::: INFORMATION SUPPLIED

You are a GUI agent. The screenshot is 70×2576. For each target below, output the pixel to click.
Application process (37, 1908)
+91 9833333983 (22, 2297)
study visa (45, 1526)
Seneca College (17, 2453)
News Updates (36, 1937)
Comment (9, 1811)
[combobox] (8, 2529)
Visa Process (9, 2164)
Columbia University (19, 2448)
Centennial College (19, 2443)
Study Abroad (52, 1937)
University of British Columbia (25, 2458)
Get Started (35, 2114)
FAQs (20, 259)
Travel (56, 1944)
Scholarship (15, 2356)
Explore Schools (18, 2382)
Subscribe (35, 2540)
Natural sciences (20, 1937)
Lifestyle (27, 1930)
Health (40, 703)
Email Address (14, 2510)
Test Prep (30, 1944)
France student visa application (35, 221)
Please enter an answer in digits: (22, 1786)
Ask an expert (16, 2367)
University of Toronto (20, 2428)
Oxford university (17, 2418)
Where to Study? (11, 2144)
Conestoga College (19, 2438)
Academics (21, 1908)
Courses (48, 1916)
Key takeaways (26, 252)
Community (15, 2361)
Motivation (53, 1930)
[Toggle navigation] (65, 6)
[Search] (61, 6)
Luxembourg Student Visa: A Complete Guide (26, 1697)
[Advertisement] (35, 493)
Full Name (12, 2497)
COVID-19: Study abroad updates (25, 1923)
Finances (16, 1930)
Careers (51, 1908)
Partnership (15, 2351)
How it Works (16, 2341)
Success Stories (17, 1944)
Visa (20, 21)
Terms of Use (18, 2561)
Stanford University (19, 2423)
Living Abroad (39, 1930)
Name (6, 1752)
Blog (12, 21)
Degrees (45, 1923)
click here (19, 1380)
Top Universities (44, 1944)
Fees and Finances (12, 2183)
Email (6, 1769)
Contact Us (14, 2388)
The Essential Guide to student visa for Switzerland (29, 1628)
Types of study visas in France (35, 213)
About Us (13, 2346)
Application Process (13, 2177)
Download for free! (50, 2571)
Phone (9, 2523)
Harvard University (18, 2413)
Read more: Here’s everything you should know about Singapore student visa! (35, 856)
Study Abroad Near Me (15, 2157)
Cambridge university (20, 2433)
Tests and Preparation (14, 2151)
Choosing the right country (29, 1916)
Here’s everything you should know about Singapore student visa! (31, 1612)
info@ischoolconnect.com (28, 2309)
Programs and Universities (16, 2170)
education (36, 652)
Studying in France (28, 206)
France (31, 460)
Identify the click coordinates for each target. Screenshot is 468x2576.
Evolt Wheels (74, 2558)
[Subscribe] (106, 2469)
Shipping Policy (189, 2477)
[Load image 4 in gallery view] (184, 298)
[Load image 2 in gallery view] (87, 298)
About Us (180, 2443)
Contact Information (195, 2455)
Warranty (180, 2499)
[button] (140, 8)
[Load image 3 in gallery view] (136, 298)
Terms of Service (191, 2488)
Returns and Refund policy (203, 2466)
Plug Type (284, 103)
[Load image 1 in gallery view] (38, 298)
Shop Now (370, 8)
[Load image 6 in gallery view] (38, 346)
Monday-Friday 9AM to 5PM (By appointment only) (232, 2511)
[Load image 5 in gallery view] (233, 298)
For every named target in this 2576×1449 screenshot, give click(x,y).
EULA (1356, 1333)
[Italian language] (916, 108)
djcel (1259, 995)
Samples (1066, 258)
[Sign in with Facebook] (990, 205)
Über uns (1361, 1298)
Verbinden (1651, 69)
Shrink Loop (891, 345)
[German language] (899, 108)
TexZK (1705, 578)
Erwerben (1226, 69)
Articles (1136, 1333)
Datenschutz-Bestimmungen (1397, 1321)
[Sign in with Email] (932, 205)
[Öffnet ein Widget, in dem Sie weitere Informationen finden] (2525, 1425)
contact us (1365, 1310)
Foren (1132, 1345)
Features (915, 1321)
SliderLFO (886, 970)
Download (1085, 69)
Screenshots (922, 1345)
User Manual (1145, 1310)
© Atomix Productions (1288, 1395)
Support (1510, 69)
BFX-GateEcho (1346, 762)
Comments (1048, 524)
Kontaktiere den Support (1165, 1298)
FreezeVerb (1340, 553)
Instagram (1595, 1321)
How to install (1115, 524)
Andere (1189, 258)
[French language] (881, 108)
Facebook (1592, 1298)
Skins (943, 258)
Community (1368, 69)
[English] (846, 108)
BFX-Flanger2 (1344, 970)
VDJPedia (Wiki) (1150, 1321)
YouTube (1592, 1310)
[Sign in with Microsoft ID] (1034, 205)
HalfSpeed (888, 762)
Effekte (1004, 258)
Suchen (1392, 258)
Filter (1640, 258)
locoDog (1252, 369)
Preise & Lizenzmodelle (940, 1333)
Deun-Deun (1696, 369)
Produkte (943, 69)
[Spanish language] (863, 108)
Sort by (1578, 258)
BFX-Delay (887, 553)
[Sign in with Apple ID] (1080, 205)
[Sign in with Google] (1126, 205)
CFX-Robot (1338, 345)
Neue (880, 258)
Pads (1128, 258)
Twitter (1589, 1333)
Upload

::::::

• _YOUR ASSIGNMENT_
Scan the material above for the string "each" and return the lines that hold it.

• _ANSWER BOX_
You are a GUI agent. The screenshot is 70×2576. For each target below, output the pixel to click.
Identify the click coordinates for each target. Screenshot is 468x2576.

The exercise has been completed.